Editor’s column: Let’s listen to the other side
Increasingly, Americans live in political bubbles and rarely hear other perspectives.
Research shows that people of like political mind are clustering together — in the 2012 election, the vote for president between Barack Obama and Mitt Romney was within 5 percentage points in only 275 of the nation’s 3,143 counties, according to a the Pew Research Center.
On the other side of the coin, 912 counties were “landslide counties” where 70 percent of the vote went to one candidate or the other. Of those counties, 807 went heavily for Romney, but Obama’s 105 landslide counties accounted for more votes — he won in 84 of the nation’s 100 most populous counties.
It’s an example of Pew findings in 2014 of a growing ideological divide both in the types of places people would like to live and where they actually live, with liberals more often preferring cities and conservatives favoring small towns and rural areas.
This shows up even in places we eat — liberals are more likely to eat at P.F. Chang’s and conservatives are more likely to patronize Cracker Barrel, for example.
On this opinion page, we are aiming to be more like Red Robin, not in quality of food, but in the fact that the burger place is favored equally by liberals and conservatives.
It only makes sense for us to seek this balance — Garfield County was in that 9 percent of counties nationwide where Romney (51.3 percent) and Obama (46.3) were within 5 percentage points.
In my two years-plus here, I’ve grown fond of saying Glenwood Springs is a pivot point, literally and politically, for the county, the turning point off of I-70 and a fulcrum between Carbondalesque liberalism and Riflish conservatism.
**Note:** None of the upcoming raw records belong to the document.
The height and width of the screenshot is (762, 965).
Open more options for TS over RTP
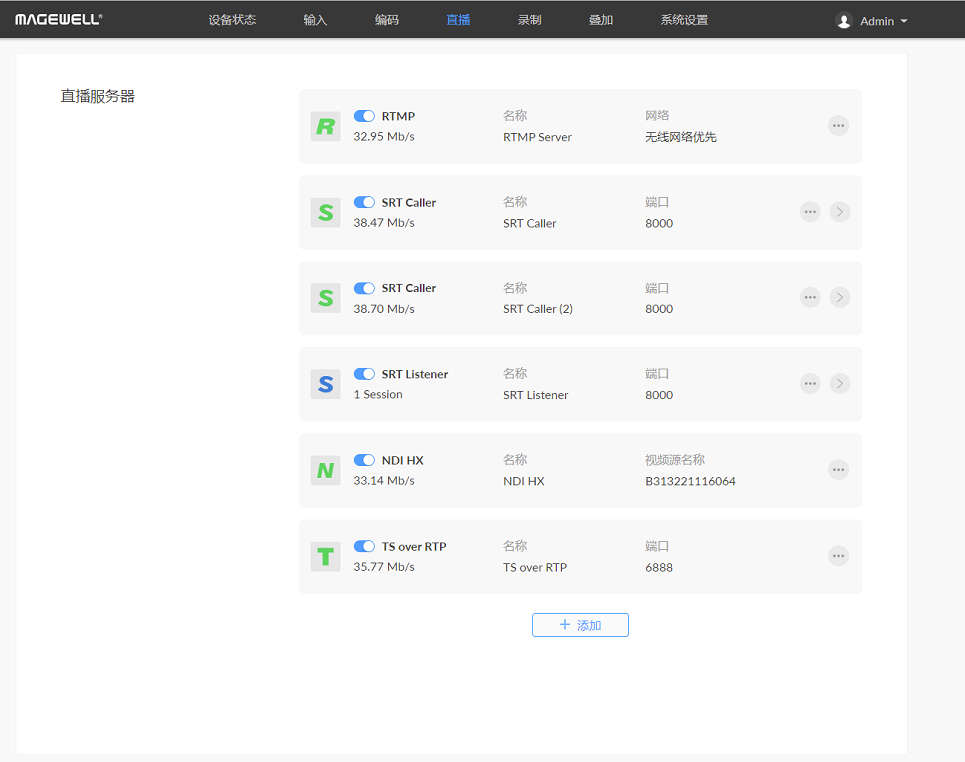coord(838,556)
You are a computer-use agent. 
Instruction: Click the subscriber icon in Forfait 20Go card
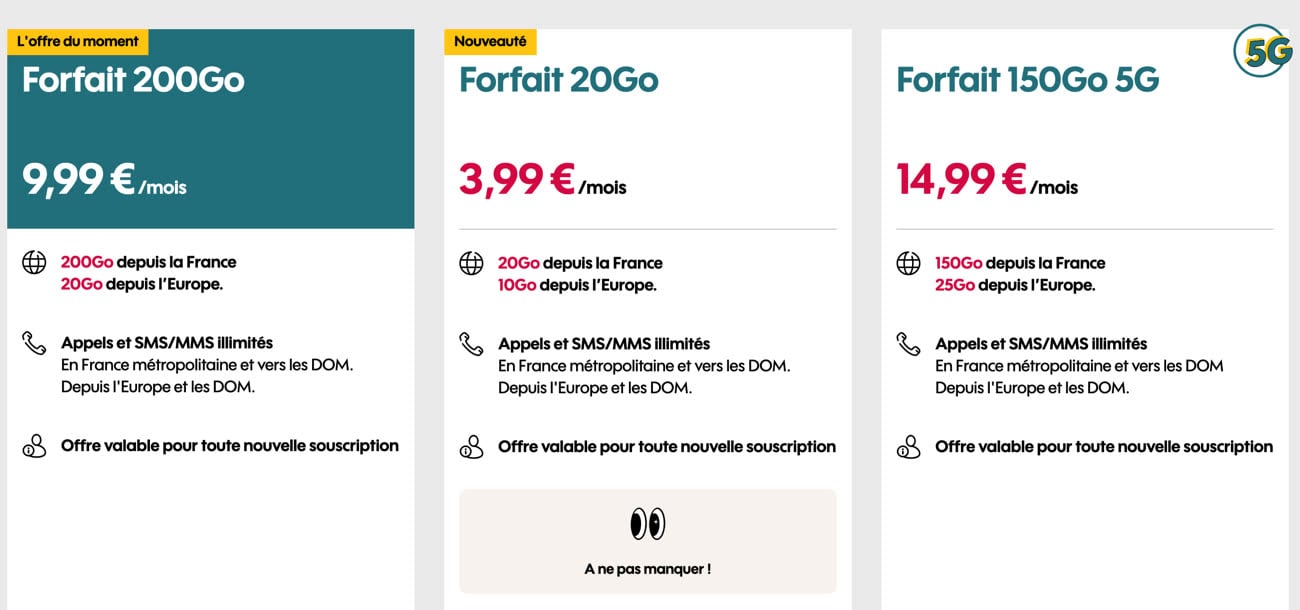[x=471, y=447]
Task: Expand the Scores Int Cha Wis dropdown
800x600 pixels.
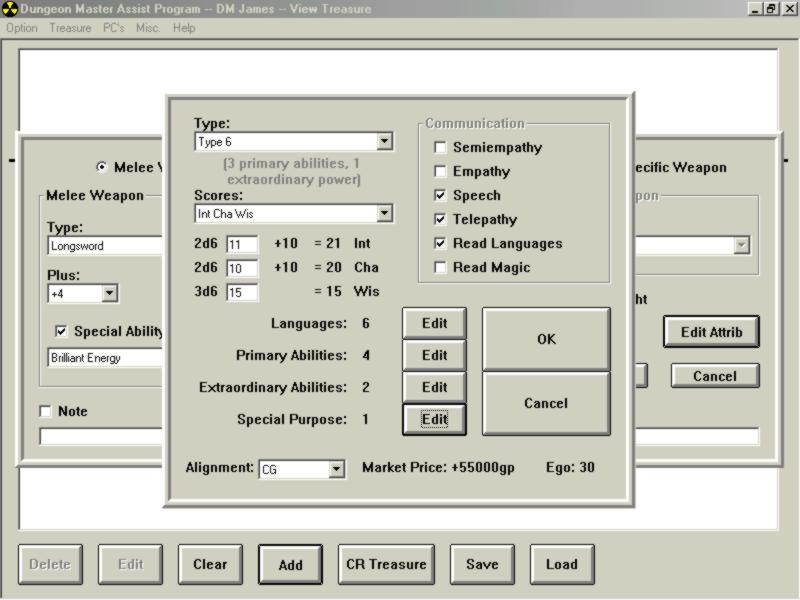Action: (x=384, y=214)
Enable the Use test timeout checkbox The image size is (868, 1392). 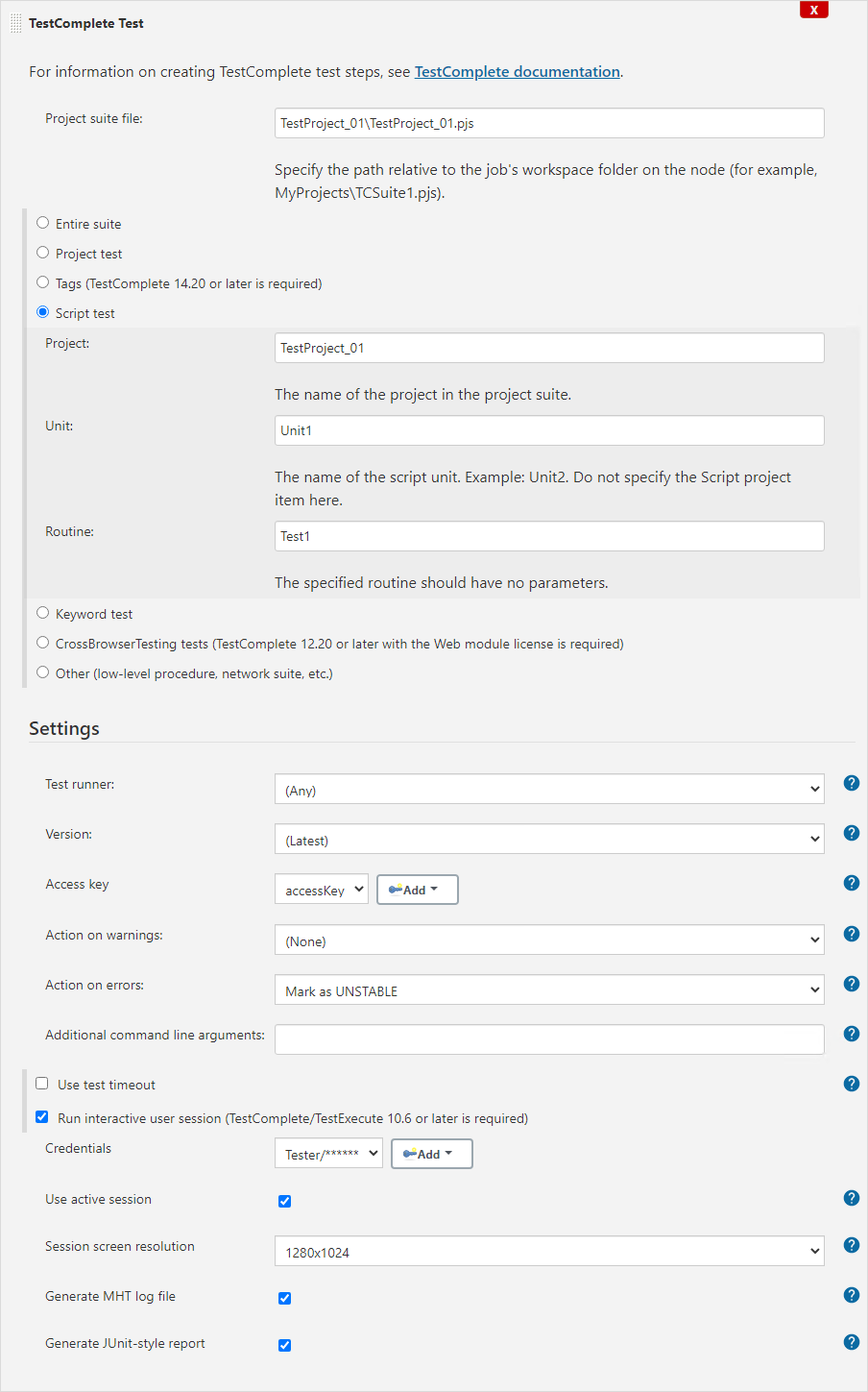[x=42, y=1084]
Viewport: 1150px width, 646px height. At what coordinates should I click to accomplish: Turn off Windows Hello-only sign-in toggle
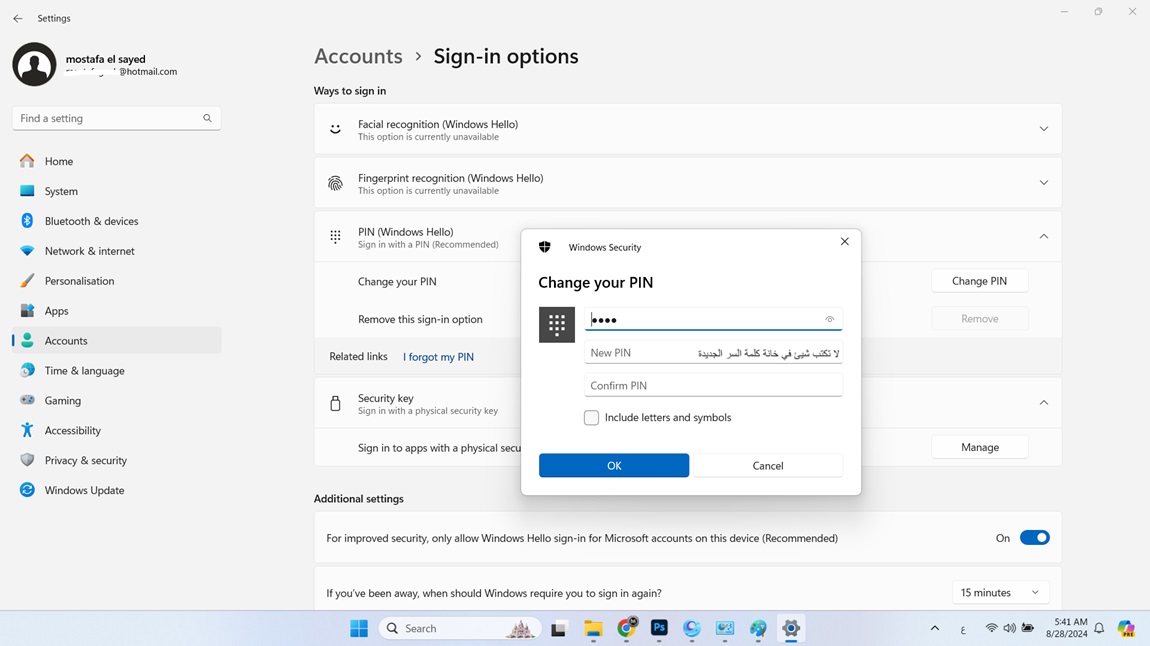click(x=1034, y=538)
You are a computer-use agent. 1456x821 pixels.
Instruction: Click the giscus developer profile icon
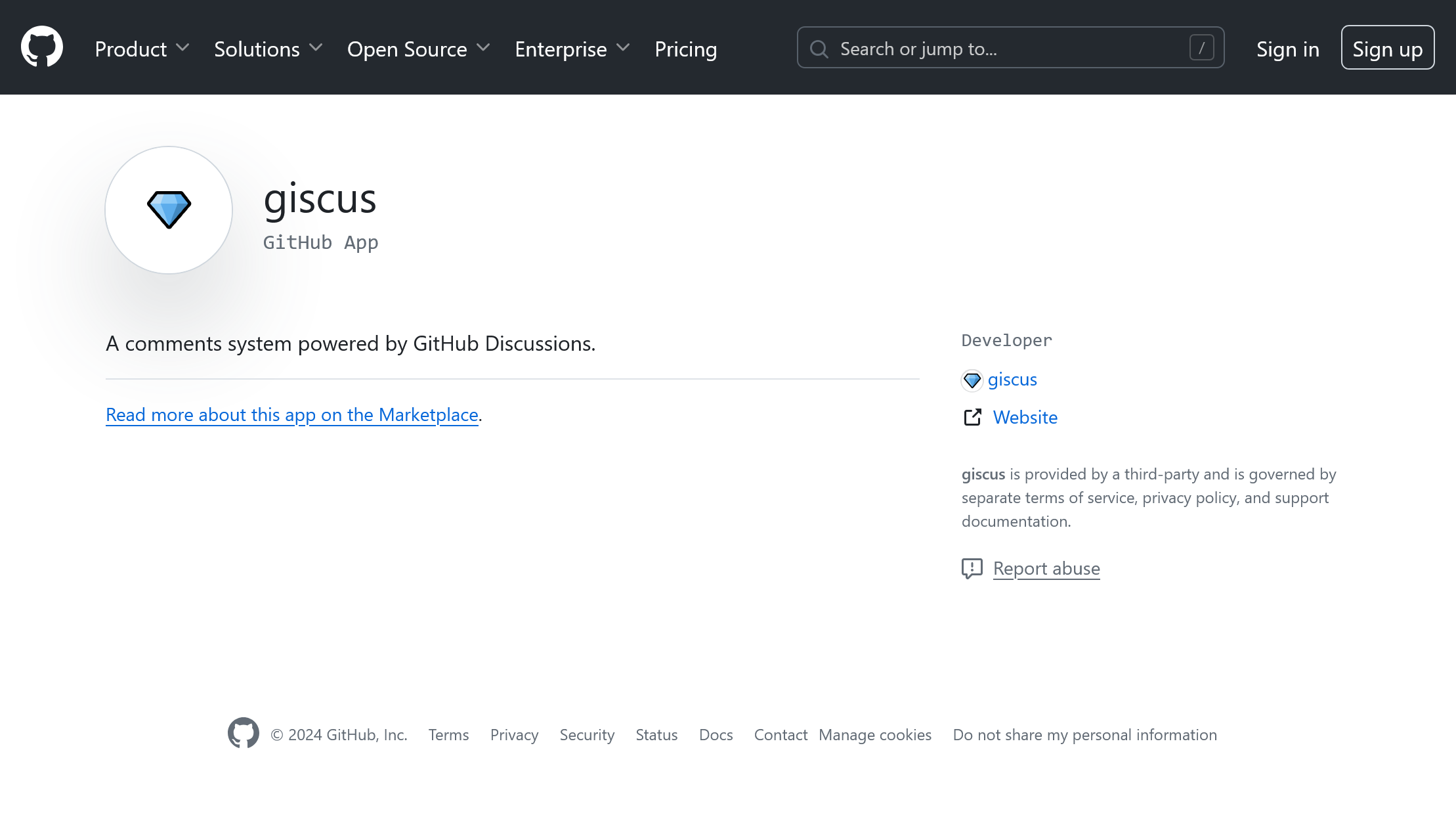pyautogui.click(x=971, y=379)
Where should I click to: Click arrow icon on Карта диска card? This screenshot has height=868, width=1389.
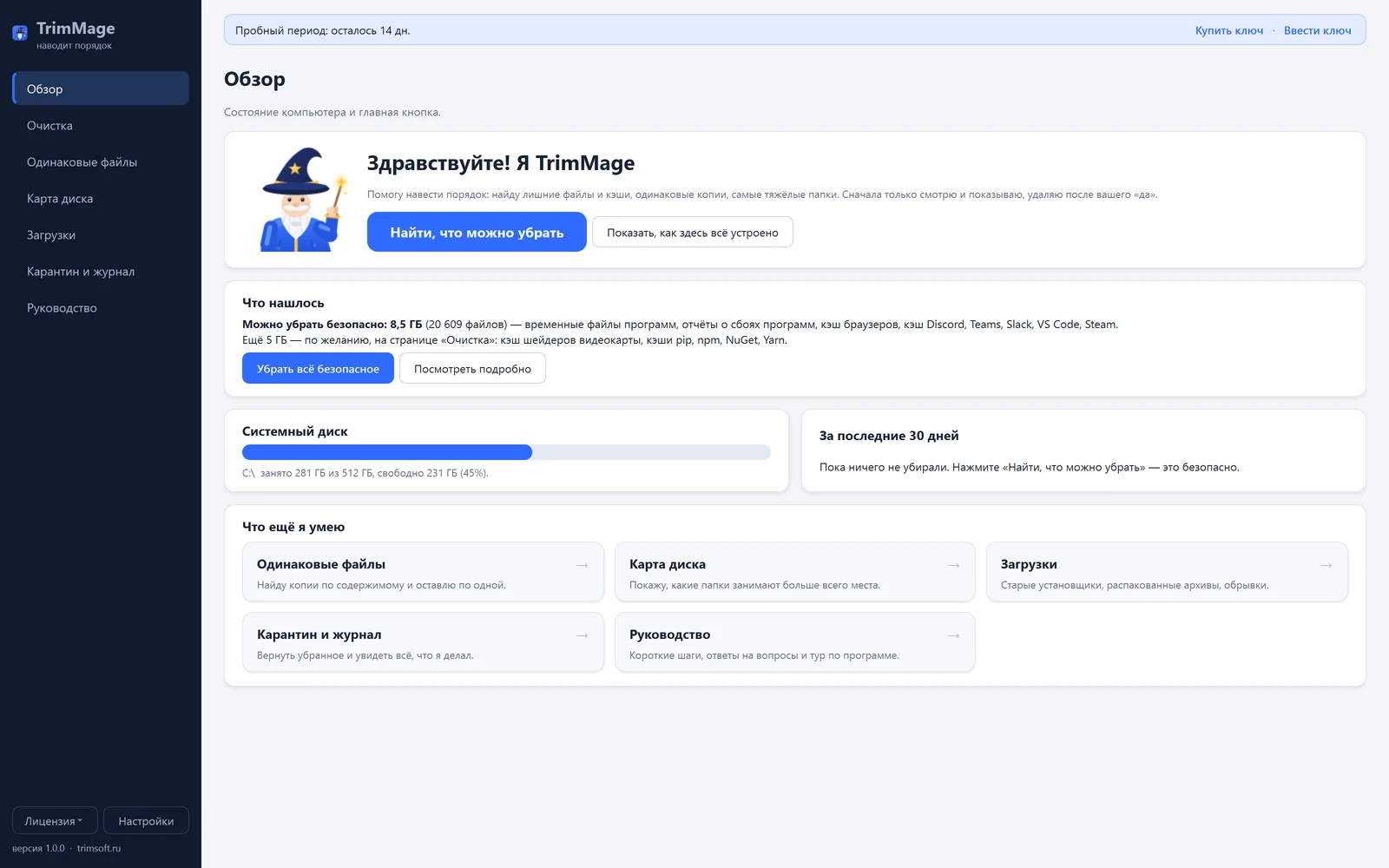953,565
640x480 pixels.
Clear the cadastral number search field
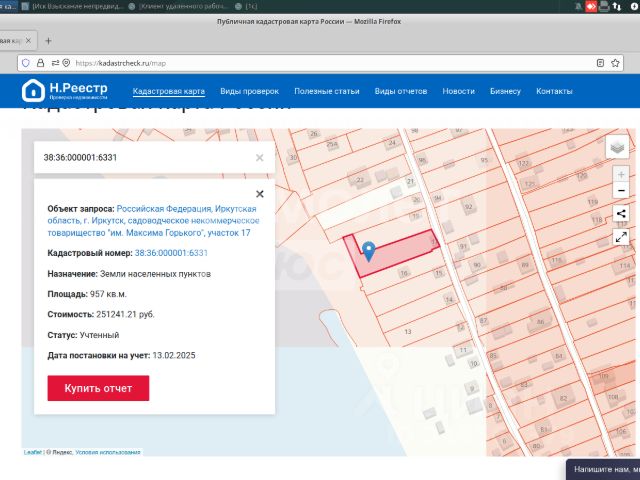pyautogui.click(x=260, y=158)
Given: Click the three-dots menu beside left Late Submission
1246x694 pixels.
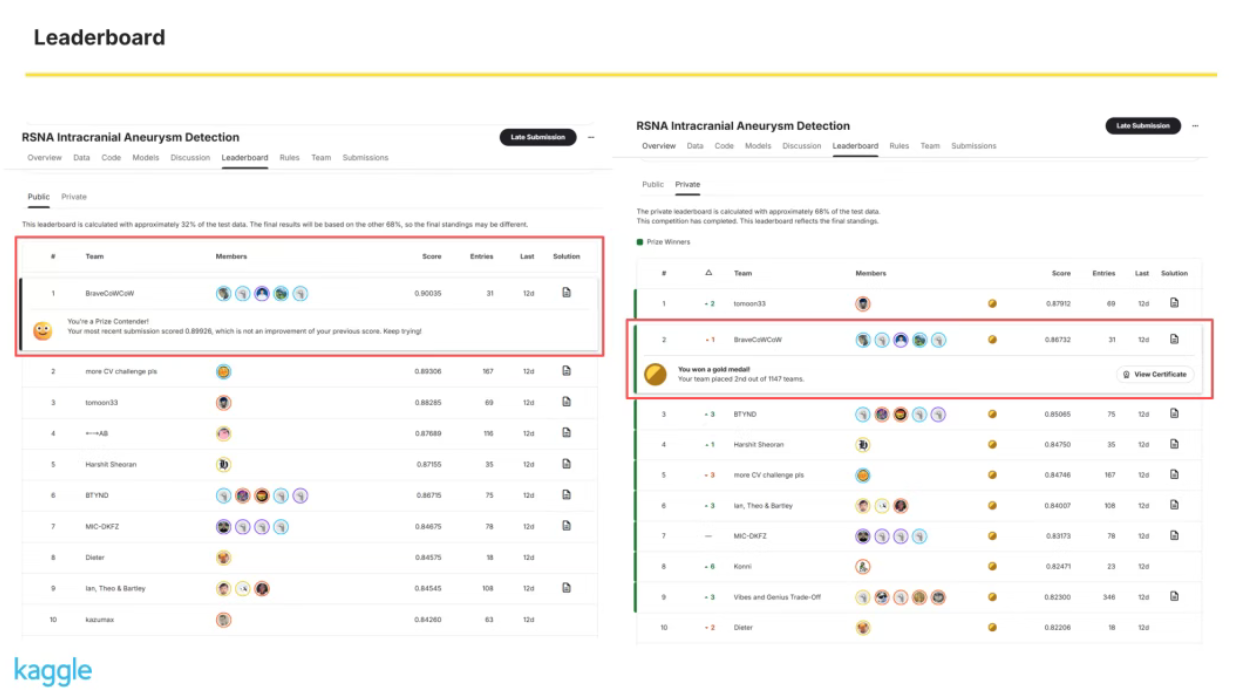Looking at the screenshot, I should pyautogui.click(x=591, y=137).
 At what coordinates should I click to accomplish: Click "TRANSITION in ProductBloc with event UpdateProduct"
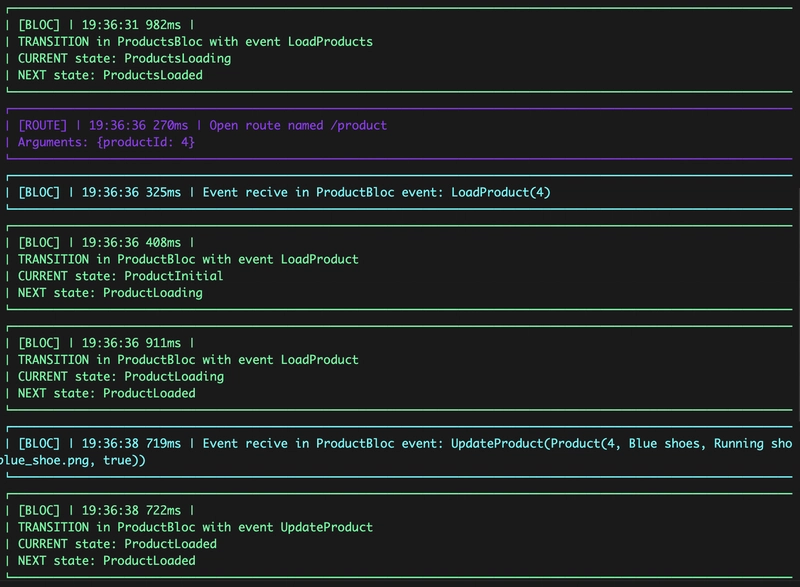pyautogui.click(x=195, y=527)
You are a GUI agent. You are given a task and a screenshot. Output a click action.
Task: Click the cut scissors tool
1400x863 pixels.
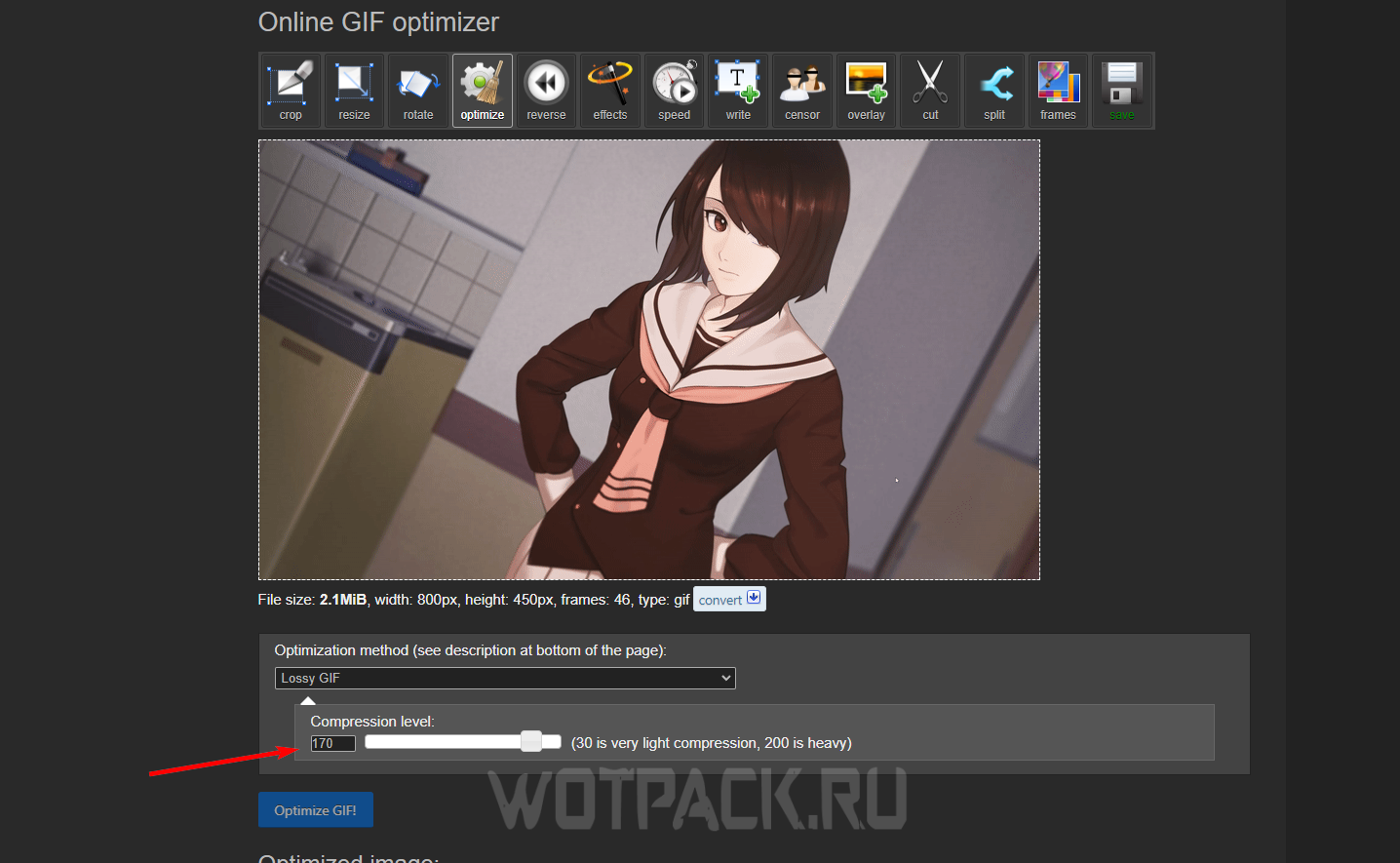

I think Glenwood’s more even balance makes our local politics generally civil and relationships in town generally polite.
Most but, interestingly, not all readers realize that I lean liberal, but I’m not running a little print version of Fox News or MSNBC here — and I consider both of those cable networks to be part of the problem with our civic discourse.
A few months ago, I took stock of our column offerings and was dissatisfied with our liberal tilt. I recruited for new community columnists who lean right.
While I don’t expect these new columnists to make conservatives think the PI or the big, bad media at large are on their side, I consider it my obligation to seek balance.
To my surprise, some liberals haven’t liked this approach. The same Pew research that shows our growing division found that liberals, while growing less tolerant of the other side, were a bit less militant about it than conservatives.
So I thought you lefties out there could swallow hearing how some folks think differently from you.
But one Facebook commenter attacked new conservative columnists’ work as “lazy writing”; another said “James Kellogg and this xenophobe are the best the Roaring Fork has to offer in ‘conservative’ thought??”
A third wrote, “You have two very extreme left local columnists and somewhere around five or six local right-wing columnists who, by the way, don’t always get their facts right. Come on, Essex! Your political bias is really showing.”
That must be the bias evident when I write things like, “Trump and his ilk are merely trying to scare us so they can glorify and ultimately enrich themselves. They are the snake oil salesmen of this July 4 celebration. Don’t buy their phony elixir.”
Folks, here’s a big secret: I don’t agree with everything conservative-leaning Roland McLean, Bryan Whiting, Glenn Beaton, Mitch Mulhall or James Kellogg says.
Nor do I agree with everything left-leaning Randy Fricke, Mary Boland, Hal Sundin or Jessica Cabe says.
Sometimes, I cringe at a paragraph here or there and have to think hard about whether to leave in those uncomfortable assertions.
But they make me think. And one thing I think is that if we listen and read only those opinions with which we already agree, we don’t grow, we don’t find areas of genuine agreement and we don’t find avenues for compromise.
If all we do when we encounter viewpoints contrary to our own is try to shout them down, we are closing our minds and helping maintain bitter divisions that threaten our social contract.
Thus I think it’s critically important for each side to try to understand how the other thinks. In Facebook exchanges with conservative friends, I’ve seen how quickly we can find agreement on premises such as the fundamental corruption of our political system involving both major parties. Our conclusions usually differ, but when we realize we are at the same starting point, our conversation softens and we tend to look for other points of agreement.
At our core, Americans share many values. We should start there and strive to respect each other more than, perhaps, we think the other side deserves.